En términos llanos, una manera de plantear la oportunidad es preguntando: ¿cómo podemos pasar del régimen de los otros datos y “al diablo con sus instituciones” a un régimen caracterizado por una obsesión por el crecimiento y la construcción de un nuevo marco institucional con visión de futuro? Ambicioso, sin duda, pero las circunstancias en que será inaugurado el próximo gobierno podrían crear una oportunidad única para ello.
Después de un gobierno fuerte y polarizante llegará una presidenta -quienquiera que ella sea- en condiciones relativamente precarias. De materializarse las tendencias que hoy observamos, el país de octubre de 2024 (el momento de inauguración del nuevo gobierno) será muy distinto al de la narrativa presidencial de los últimos cinco años. En lugar de dineros abundantes para subsidiar a Pemex y nutrir a las clientelas morenistas, la presidenta se encontrará con un presupuesto agotado, un país enfrentado y un congreso muy diverso. Es decir, el mundo de AMLO habrá desaparecido y con ello la capacidad de imposición. La disyuntiva para la presidenta será muy simple: limitarse a tapar hoyos -puros parches- o negociar un nuevo esquema de relación política con el poder legislativo. Lo primero, la propensión natural de todos los gobiernos mexicanos, siempre es factible, pero el costo de seguir marginando a la mayoría de la población sería incremental. Por otro lado, será única la oportunidad de enfrentar, de manera concertada, problemas básicos de seguridad, federalismo y gobernanza, todos ellos clave para que todo el país comience a enfocarse hacia actividades de alta productividad, crecimiento, certeza y, en una palabra, futuro.
El gobierno actual ha apostado por la preservación de la pobreza como medio para asegurar votos en el presente y en el futuro. Un nuevo gobierno, menos fatuo y vano, debería enfocarse hacia la creación de condiciones para que el país entre en una era de acelerado crecimiento económico, quizá anclado en la circunstancia excepcional que ha producido el llamado nearshoring.

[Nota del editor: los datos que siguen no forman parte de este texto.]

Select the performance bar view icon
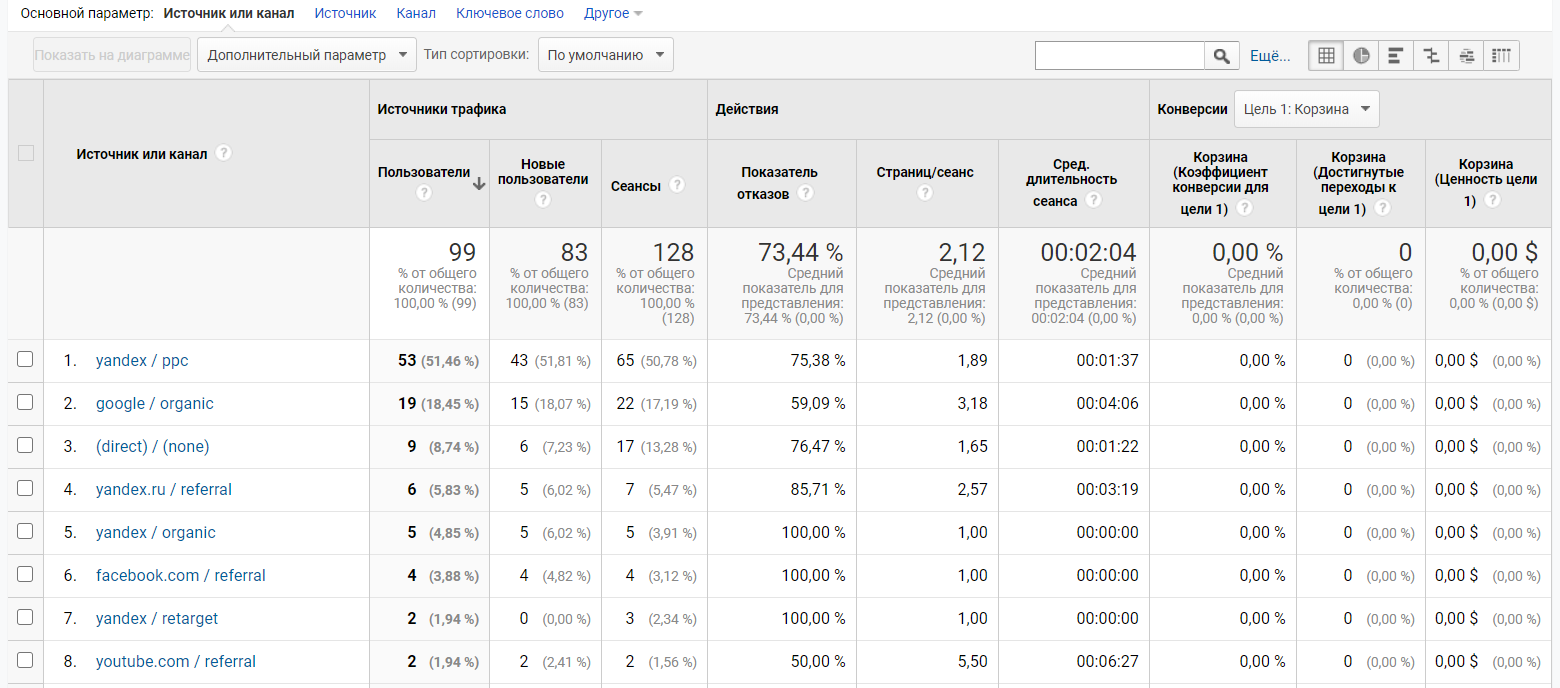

Como ilustra la experiencia de naciones como Corea, China, Estonia y Polonia, el crecimiento acelerado de la economía entraña la extraordinaria virtud de convertirse en el gran igualador, así como fuente de convergencia. Cuando una nación comienza a experimentar tasas elevadas de crecimiento, los grandes obstáculos, esos que implican costos políticos, disminuyen en relevancia en la medida en que la población comienza a ver beneficios y, sobre todo, a percibir la urgencia de sumarse al proceso, exigiendo soluciones a problemas de infraestructura, salud, educación y demás. Es decir, el crecimiento acelerado facilita el rompimiento de trabas al desarrollo económico, a la vez que crea condiciones, incluyendo financiamiento, para hacerlo posible.
El punto es que lo urgente es romper el círculo vicioso que vive el país en la actualidad y eso sólo será posible en la medida en que el nuevo gobierno cree condiciones para lograrlo. Las circunstancias en que llegará al poder lo harán factible. La pregunta es si aprovechará la oportunidad o perseverará en el bacheo inútil.